» **PROBLEMS TO WORK ON**
A: Summarize the passage on the Eastern Jin and the Southern dynasties in two sentences.
B: Pick up the passage on the Eastern Jin and the Southern dynasties after its final sentence and keep writing.

» **SELECTION**
-=-=-
While north China plunged into chaos during the fourth century, perhaps an eighth of the entire northern Chinese population may have fled to the relative shelter and stability of the south. Many of these refugees settled in the general region of the lower Yangzi River valley, where members of the Western Jin imperial family reestablished a court in exile, known to history as the Eastern Jin Dynasty (317–420). The Eastern Jin capital was the city that is today called Nanjing (English: Nanking). This became the nucleus for a series of five (Eastern Jin, Song, Qi, Liang, and Chen) culturally and economically flourishing, but politically and militarily weak, Southern dynasties. Including the earlier third-century southern state of Three Kingdoms Wu, these Southern dynasties are sometimes also referred to as the Six Dynasties. Those people who remained in the north, meanwhile, huddled behind thousands of improvised local fortifications.
-=-=-
» **DATA SECTION**
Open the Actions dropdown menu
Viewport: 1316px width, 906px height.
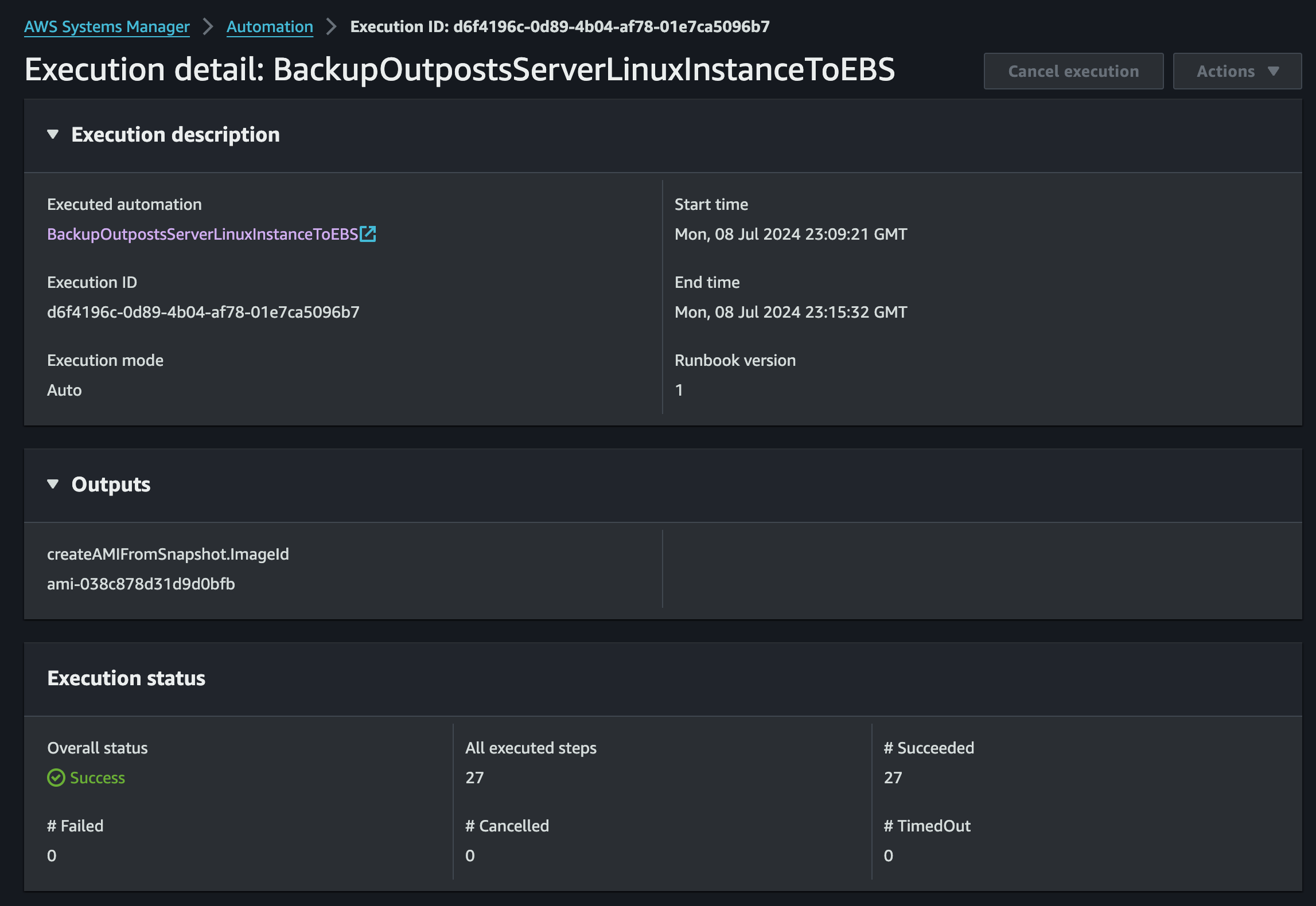(x=1237, y=71)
-=-=-
» **ANSWER LIST**
A: During the fourth-century chaos in north China, perhaps an eighth of the northern population may have fled south, many settling in the lower Yangzi River valley, where members of the Western Jin imperial family reestablished a court in exile as the Eastern Jin Dynasty (317–420), with its capital at today's Nanjing. This city became the nucleus of five culturally and economically flourishing but politically and militarily weak Southern dynasties, sometimes called the Six Dynasties when Three Kingdoms Wu is included, while those who stayed in the north huddled behind thousands of improvised local fortifications.

B:
Trade and commerce ground to a virtual halt in the north during this period. No new coins were issued in north China for almost two hundred years. Much farmland was given over to pasture (or stood vacant), and a ranching or herding economy spread deeply into north China. The raising of livestock was a fundamental part of the lifestyle of the non-Chinese peoples (generically referred to in the Chinese sources as Hu, and divided into five major different population groups) who now came to dominate the northern landscape politically and militarily.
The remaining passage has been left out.